Are you interested in learning more about vibe coding? checkout following articles:

Optimizing for Tool Calling

num_ctx 65536: Absolutely crucial. Tool calling often involves complex workflows that span multiple turns. A large context window enables the model to remember previous instructions, tool responses, and the overall goal. 128k or 200k is even better if available.

temperature 0.15: Significantly reduced from the coding configuration (0.25). Tool calling prioritizes accuracy and reliability above all else. The model needs to confidently select the correct tool and format its call precisely. Low temperature minimizes the risk of incorrect tool selection or poorly formatted calls.

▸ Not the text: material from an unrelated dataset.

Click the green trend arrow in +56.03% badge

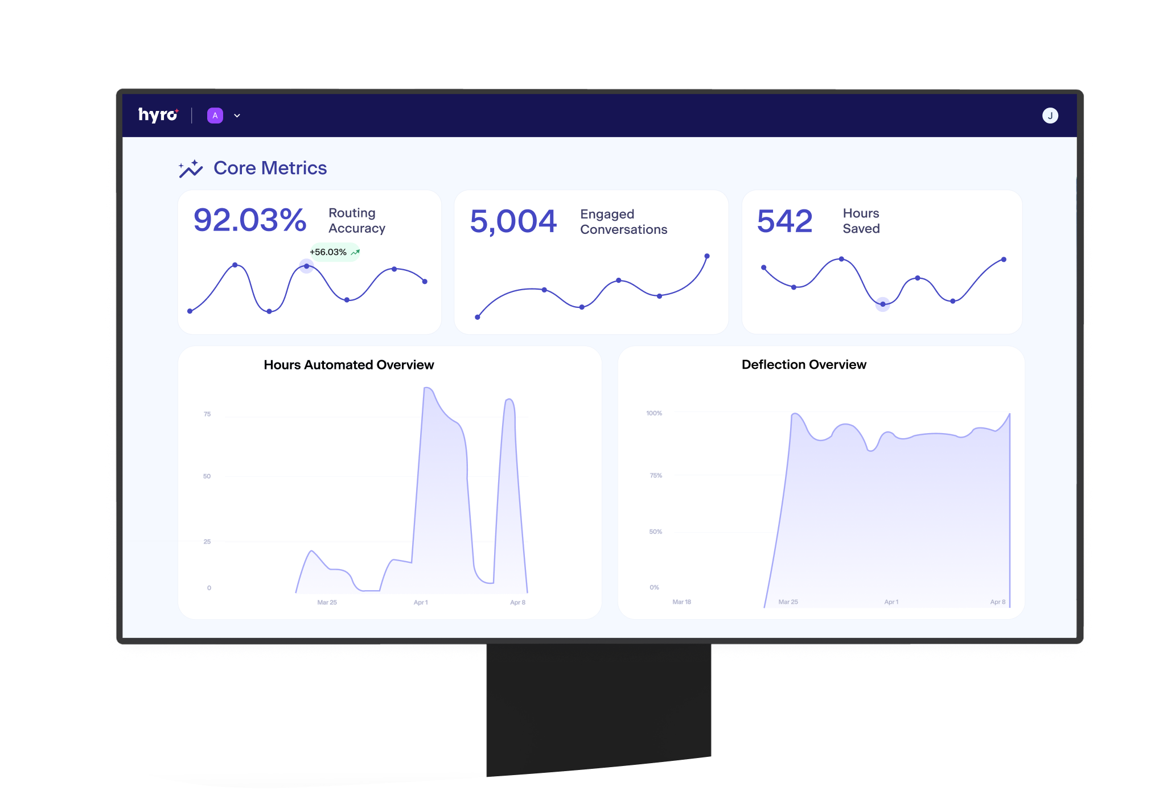(x=355, y=252)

top_p 0.7: A more restrained exploration. While a little creativity can be helpful in some cases, we don’t want the model to drastically deviate from the most likely tool choices.

repeat_penalty 1.2: Aggressively penalizes repetition. This is particularly important in tool calling to prevent the model from getting stuck in loops and repeatedly calling the same tool.

temperature 0.15: Significantly reduced from the coding configuration (0.25). Tool calling prioritizes accuracy and reliability above all else. The model needs to confidently select the correct tool and format its call precisely. Low temperature minimizes the risk of incorrect tool selection or poorly formatted calls.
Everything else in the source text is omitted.